Future advances in societally critical areas such as petrochemical utilisation, battery technologies, semiconductors, smart materials, catalysts for chemical manufacturing, carbon capture, solar conversion and water supply/agro-chemicals are all underpinned by the ability to design and make chemical compounds and materials - to order - with custom designed properties. As an example, many technological developments in the last 30 years would not have been possible without Goodenough's fundamental work (carried out in Oxford) leading to the development of cathode materials for rechargeable lithium batteries - and ultimately to a $30B global industry currently growing at 10% per annum. We will exploit the uniquely broad range of excellence, innovation and multi-disciplinarity offered at Oxford by a critical mass of world-class researchers in this area (40+ faculty), to deliver a rigorous, challenging and relevant CDT programme in what is an under-represented area of graduate training. We believe that such a programme is not only timely and complementary to existing EPSRC CDT provision, but will address the national need for resilience, growth and innovation in key manufacturing sectors.

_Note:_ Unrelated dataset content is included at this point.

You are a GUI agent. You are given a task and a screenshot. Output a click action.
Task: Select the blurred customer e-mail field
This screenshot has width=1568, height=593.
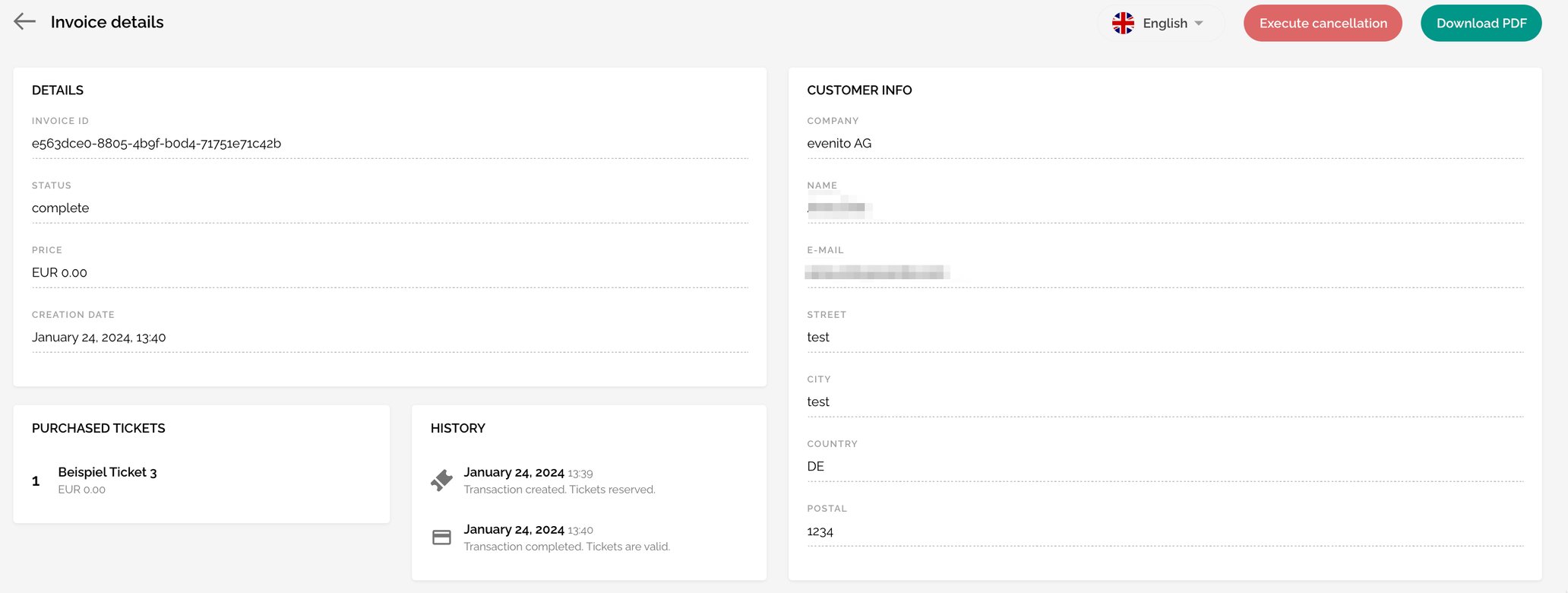878,272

The 'art and craft' of inorganic synthesis as applied to manufacturing is necessarily extremely diverse. OxICFM will exploit a cohort model allied to training incorporating faculty-, industry- and peer-led components, to deliver scientists (i) with a broad spectrum training across the interface between inorganic synthesis and manufacturing, and (ii) with in-depth expertise in one specific stream (molecular, nano-scale or extended materials). This model is driven by a strong end-user pull, including a desire expressed on numerous occasions by industrial partners, to recruit doctoral graduates who not only have depth of expertise in one area, but who can also apply themselves to a broad spectrum of inter-disciplinary challenges in manufacturing related synthesis with greater effectiveness than 'standard' doctoral graduates. As expressed by our SME partners and highlighted in Econic's letter of support:

'(we do) not need lots more chemistry (post)graduates, we needed better prepared ones who could understand and adapt to working in industry more readily. I see a clear connection with the CDT intent and our own, and other scaling chemical businesses, needs.'

With this clear vision in mind, a central component of our approach is the integration of industry-led training from both larger partner companies and SMEs in order to promote a holistic understanding of cross-scale issues relating to different business models. We stress that our aim is not to add significantly to total post-graduate numbers in Oxford Chemistry, but rather to provide a different training package to those currently available.